I shall always remember the male lions. They hunt at night and sleep during the day. So, when we saw them, they were half asleep, and looked really cudly - perhaps just as their mates were meant to find them. We saw hippos in and out of the water, and got a photo of a crocodile in classic pose with mouth wide open. Then there was the annual southwards migration of wildebeeste - a huge herd of over a million animals with some zebras in the lead, all walking slowly southwards, grazing as they went. It is something you cannot imagine unless you see it for yourself.

There was Lake Nakuru with its rhinos, monkeys and birds. The edge of the lake was tinged with a pink fringe. This is the original Flamingoland! Several million of these birds stood in the shallow water on their long legs, while pelicans and other birds you only see outside Africa in books swam, flew and walked among them.

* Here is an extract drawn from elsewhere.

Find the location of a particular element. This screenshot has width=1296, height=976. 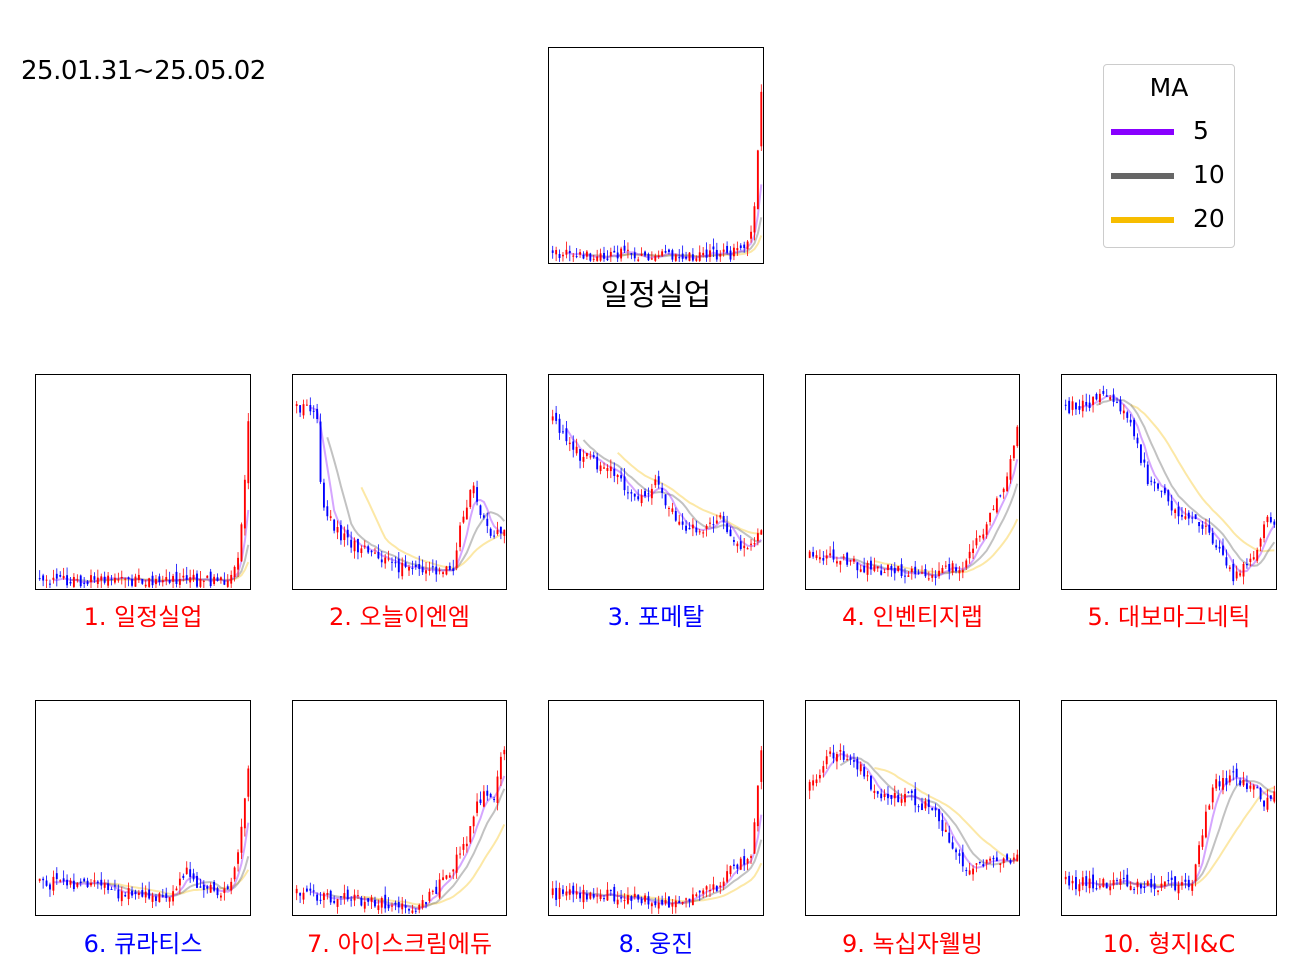

legend-title: MA is located at coordinates (1169, 88).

We stayed half of the safari under canvass, with meals cooked over charcoal and wood fires. One camp site had showers, with a rather primitive looking boiler warmed by an open air wood fire. It was run and guarded by Masai tribesmen. Two of them took us for a long walk up the hillside outside the camp. There is something very romantic about being escorted through lion infested country by two warriors armed only with spears and swords, with a troop of baboons looking on! The top of the hill was crowned with a mobile phone tower - powered by a sunlight electric array. Further on was a place where young warriors sleep on beds of aromatic dried leaves while watching their cows - an interesting contrast between traditional Africa and modern technology.

There were the moments of farce - like when I had a swim in an open pool. The safari buses are mini-buses with pop up roofs. The drivers not only watch for animals, but also keep their eyes open for other minibuses. As I was in the water, our minibus was seen to have stopped. So at least a dozen other vehicles converged on the pool to see what we were looking at. They appeared all of a sudden, crowded with excited tourists with cameras with enormous hooded telescopic lenses bristling from their pop up roofs like huge phallic proboscises - only to see me!

Kenya is a poor but beautiful country, with fabulous wildlife. Kenya is keen to promote tourism, and we were made to feel very welcome. We thoroughly enjoyed ourselves. If you are considering an exotic holiday next year, why not try a Kenyan safari?